Before this lab, all the coding happens on the master branch. So I made two more branches. These two branches all based on the current state of master.
git branch issue-5 git branch issue-6
Then I started work on issue-5 branch
git checkout issue-5. After I finished all the coding
git commit -m "issue-5 finished". Then, I merged this branch to master
git checkout master git merge
This is a
Fast-forward merge. Because the commit pointed to by the branch issue-5 was directly ahead of the commit on the master branch.
After the Fast merge, I started work on issue-6
git checkout issue-6. The coding part goes smoothly.
git commit -m "issue-6 finished" git checkout master git merge issue-6
Automatic merge failed.
# aborting a merge git merge --abort
Git adds standard conflict-resolution markers to the files that have conflicts.
<<<<<<< HEAD:index.html aaaaaaa ======= bbbbbbbbbbb >>>>>>> issu-6:index.html
After you’ve resolved each of these sections in each conflicted file, run
git add on each file to mark it as resolved.
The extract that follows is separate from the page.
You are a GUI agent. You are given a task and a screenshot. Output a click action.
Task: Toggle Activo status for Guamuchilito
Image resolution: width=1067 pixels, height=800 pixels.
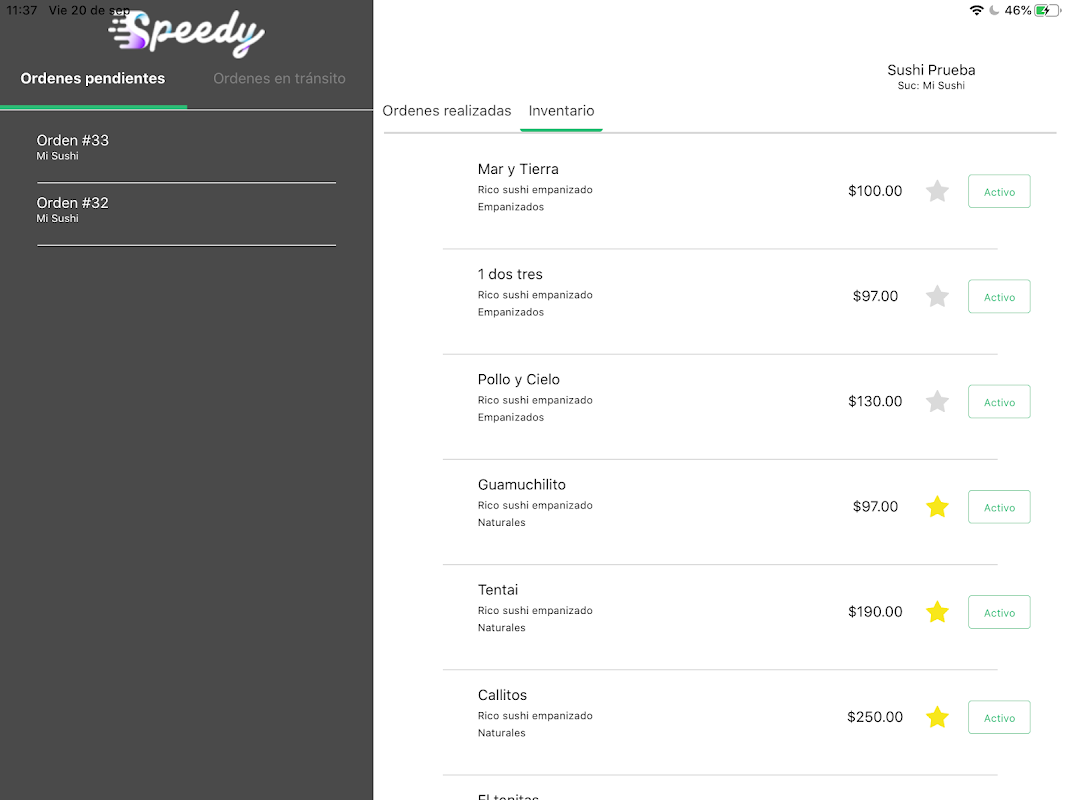(999, 507)
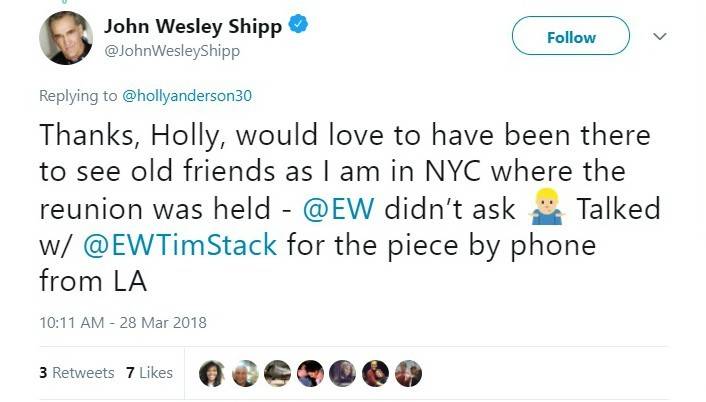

Staging the file marks it as resolved in Git.
In my situation, too many markers on my main.go. So I found another way to solve the conflict. I am a vim user, and git can specify the mergetool.
git config --global merge.tool vimdiff
After I run
git mergetool, vimdiff was executed.
Local changes (master branch in this case) are in the upper-left window, followed by a closest common ancestor and the issue-6 branch in the upper-right corner. The result of the merge is in the bottom window.
- LOCAL: This is the file from the current branch (or whatever you're merging into)
- BASE: The common ancestor—how the file looked before both changes took place
- REMOTE: The file you are merging from another branch (issue-6)
- MERGED: The merge result—this is what gets saved as output
:diffget REMOTE or :diffg R to get the REMOTE version. Same as
:diffget BASE :diffget LOCAL.
]c [c move by changes. Repeat for every conflict and then run
git commit -m "issue 5 and issue 6 conflict resolved"
It's a long and fun journey to create and deal with the conflict. It simulates the methods when we all work parallel in the opensource world.